The payoff is diagnostic, not just descriptive. When faithfulness tanks, the trace tells you where: the retriever pulled garbage, or the retriever was fine and the generator ignored it. Those are two completely different bugs with two completely different fixes, and output-only evals can't tell them apart.

4. Human-in-the-loop — the ground truth everything else calibrates against

Automated evals are necessary and insufficient. Humans catch what code and judges structurally cannot: domain inaccuracies a generalist judge waves through, tone that's wrong for your specific users, edge cases that are technically correct and practically useless. And critically — human labels are the yardstick you use to check whether your LLM judge is any good. Without them, every other layer is measuring against itself.

Four things separate a useful human-eval pipeline from a box-ticking one:

Sample successes, not just failures. "The agent returned an answer" is not evidence the answer was good. Review 5–10% of all production traces weekly, including the ones nobody complained about.
Stratify the sample. Cover query types, user segments, and tool paths. Review only the easy queries and you'll build a rosy, useless picture.
Write annotation rubrics that force a decision. "Was this response good?" produces noise. "Did the response answer the user's stated question without inventing information they didn't ask for?" produces labels you can act on.
Measure agreement between annotators. Run the same trace past two reviewers now and then. If they disagree more than one time in five, the problem is your rubric, not your reviewers — sharpen it before you collect more labels.

5. Regression and red-teaming — so tomorrow's fix doesn't quietly break today's feature

Every prompt tweak is a potential regression, and LLM regressions are invisible without a locked baseline to compare against. A regression suite is a curated set of (input, expected) pairs you run on every deploy. Red-teaming is its adversarial twin: inputs deliberately built to break things — prompt injection, context-stuffing, multi-hop manipulation, tool misuse. In agentic systems these are nastier than in a single call, because one poisoned step can cascade through every step that follows it.

evals/
  regression/
    core_qa.jsonl          # 50 representative Q&A pairs
    tool_use.jsonl         # 30 traces exercising tool-call patterns
    edge_cases.jsonl       # 20 known-difficult inputs
    adversarial.jsonl      # 15 red-team prompts
  run_suite.py             # runner that diffs scores against baseline
  baseline_scores.json     # locked scores from the last known-good release

Run it in CI before every deploy. Alert when any category drops more than ~5% from baseline. The exact number matters less than the fact that there is one and something screams when you cross it.

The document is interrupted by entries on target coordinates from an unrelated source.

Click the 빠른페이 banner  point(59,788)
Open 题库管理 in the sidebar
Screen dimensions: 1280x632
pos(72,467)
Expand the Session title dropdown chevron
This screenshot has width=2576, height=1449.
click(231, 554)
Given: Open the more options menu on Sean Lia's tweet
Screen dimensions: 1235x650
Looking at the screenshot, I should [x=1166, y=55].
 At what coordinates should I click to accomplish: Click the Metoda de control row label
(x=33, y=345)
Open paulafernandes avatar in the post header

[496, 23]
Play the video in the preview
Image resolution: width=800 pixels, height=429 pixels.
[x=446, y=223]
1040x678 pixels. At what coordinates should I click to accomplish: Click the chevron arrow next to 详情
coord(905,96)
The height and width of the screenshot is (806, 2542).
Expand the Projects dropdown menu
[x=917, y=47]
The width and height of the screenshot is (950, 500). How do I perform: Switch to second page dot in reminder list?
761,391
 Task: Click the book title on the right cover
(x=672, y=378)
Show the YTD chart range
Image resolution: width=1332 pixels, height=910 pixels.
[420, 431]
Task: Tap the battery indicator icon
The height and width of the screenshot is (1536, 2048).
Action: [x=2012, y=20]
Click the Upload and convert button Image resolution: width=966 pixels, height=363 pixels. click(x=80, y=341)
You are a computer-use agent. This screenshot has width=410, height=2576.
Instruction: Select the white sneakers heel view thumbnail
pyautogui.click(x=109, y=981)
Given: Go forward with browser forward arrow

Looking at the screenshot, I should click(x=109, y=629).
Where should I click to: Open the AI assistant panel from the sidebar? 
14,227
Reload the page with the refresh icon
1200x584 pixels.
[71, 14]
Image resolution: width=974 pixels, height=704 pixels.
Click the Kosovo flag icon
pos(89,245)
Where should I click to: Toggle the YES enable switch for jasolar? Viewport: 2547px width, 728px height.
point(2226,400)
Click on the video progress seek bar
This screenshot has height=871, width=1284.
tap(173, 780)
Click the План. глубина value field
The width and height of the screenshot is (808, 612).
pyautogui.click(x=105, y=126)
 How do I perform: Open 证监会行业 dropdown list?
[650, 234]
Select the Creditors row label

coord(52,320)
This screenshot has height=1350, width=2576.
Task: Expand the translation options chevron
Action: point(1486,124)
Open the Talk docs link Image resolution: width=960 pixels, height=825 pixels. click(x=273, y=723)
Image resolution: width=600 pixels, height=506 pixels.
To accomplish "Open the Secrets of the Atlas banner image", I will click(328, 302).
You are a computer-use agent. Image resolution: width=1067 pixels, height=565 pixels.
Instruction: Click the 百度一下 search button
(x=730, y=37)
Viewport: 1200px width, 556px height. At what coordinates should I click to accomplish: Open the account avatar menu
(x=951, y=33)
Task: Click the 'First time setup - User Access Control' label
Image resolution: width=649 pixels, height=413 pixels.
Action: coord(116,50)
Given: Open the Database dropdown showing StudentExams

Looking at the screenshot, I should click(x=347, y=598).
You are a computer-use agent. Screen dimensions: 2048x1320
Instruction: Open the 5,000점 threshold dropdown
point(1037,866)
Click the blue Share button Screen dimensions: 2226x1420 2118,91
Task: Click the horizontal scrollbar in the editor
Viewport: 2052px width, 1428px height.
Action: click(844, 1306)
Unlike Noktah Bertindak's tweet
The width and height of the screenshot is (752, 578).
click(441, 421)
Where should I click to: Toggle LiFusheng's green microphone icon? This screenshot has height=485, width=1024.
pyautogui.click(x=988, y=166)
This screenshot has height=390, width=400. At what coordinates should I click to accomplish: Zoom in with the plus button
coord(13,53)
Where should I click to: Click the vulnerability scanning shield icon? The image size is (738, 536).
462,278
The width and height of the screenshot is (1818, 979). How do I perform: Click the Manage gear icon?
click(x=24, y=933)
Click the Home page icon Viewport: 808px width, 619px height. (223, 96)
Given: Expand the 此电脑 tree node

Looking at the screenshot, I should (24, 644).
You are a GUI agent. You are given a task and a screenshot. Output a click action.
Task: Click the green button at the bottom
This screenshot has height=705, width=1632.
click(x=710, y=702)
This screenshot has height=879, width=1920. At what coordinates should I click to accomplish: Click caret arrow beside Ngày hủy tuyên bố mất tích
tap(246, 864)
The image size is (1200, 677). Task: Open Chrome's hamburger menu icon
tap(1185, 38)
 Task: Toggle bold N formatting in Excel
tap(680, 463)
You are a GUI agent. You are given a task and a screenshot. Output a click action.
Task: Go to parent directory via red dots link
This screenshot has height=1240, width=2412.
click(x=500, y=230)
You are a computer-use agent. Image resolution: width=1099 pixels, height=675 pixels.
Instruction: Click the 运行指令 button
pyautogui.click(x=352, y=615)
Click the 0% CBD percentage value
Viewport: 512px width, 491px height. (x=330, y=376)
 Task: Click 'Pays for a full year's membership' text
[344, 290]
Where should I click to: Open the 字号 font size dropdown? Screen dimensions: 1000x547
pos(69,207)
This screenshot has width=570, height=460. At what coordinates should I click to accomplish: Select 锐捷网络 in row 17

Six mistakes that turn an eval layer into a liability

An eval layer isn't automatically good. A bad one is worse than none, because "our scores are green" is a sentence that stops people from looking closer. These are the six failure modes I see most.

Grading only the final output. Covered above, but it's the number-one blind spot so it earns repeating: a correct answer reached through a broken trace is a landmine, not a pass. Evaluate every node, not just the terminal one.

Collapsing everything into one score. A composite of 0.72 tells you something is wrong and nothing about what. Is it faithfulness? Latency? Tool selection? Keep the dimensions separate, track them separately, set thresholds separately. You can always average later; you can't un-average.

Evaluating on your training distribution. If your eval set is made from the same queries you used to build and tune the system, you've optimized to the eval, not to reality — Goodhart's Law wearing a lab coat. Hold out a blind set that never touches development, and keep topping it up with real production samples. Treat eval-set contamination as seriously as data leakage.

Trusting an uncalibrated judge. The single most common self-inflicted wound. Before an LLM judge scores anything that matters, run it against 100+ human-labeled examples and compute how often it agrees with humans. Disagreement above ~15%? Fix the judge prompt before it goes anywhere near your dashboard. A judge you haven't validated is a confidence machine, not a measurement.

No baseline, no history. Scores you don't persist can't answer "better or worse than last week?" Every run should write to a durable store with a timestamp, run ID, and git SHA. A SQLite table is enough — the discipline of storing beats the sophistication of the storage.

Treating evals as a one-time setup. Eval suites rot. User behavior drifts, new failure modes appear, and a suite built in month one is riddled with blind spots by month six. Add a case from every production failure within a couple of days of finding it, and audit the whole suite quarterly. It's a living artifact, not a shipped deliverable.

Setting it up: a practical walkthrough

Opinionated defaults for a LangGraph production agent. Swap the tools freely; the sequence is the point.

Step 1 — Define "good" in prose before you write any eval code. For each capability, answer on paper: what does a correct output look like, what are the common failure modes, what constraints must always hold, and what separates "barely acceptable" from "excellent" in a domain expert's eyes? This costs half a day. Skip it and you'll spend weeks precisely measuring the wrong things.

Step 2 — Instrument the graph. Wrap every node. Capture node name, input, output, latency, token counts, and any tool calls with arguments and returns.

from langsmith import traceable

@traceable(run_type="llm", name="planner_node")
def planner_node(state: AgentState) -> AgentState:
    response = llm.invoke(state["messages"])
    return {"plan": response.content, **state}

@traceable(run_type="tool", name="retriever_node")
def retriever_node(state: AgentState) -> AgentState:
    docs = retriever.invoke(state["plan"])
    return {"context": docs, **state}

Step 3 — Build the suite in three tiers, by frequency.

Tier 1 — every trace, real time: schema validation, tool-call constraints, latency thresholds. Cheap deterministic code.
Tier 2 — daily or per release: LLM-judge scores on a sample, retrieval metrics (precision@k, NDCG), end-to-end correctness on the regression suite.
Tier 3 — weekly or per major release: stratified human review, red-team annotation, edge-case triage.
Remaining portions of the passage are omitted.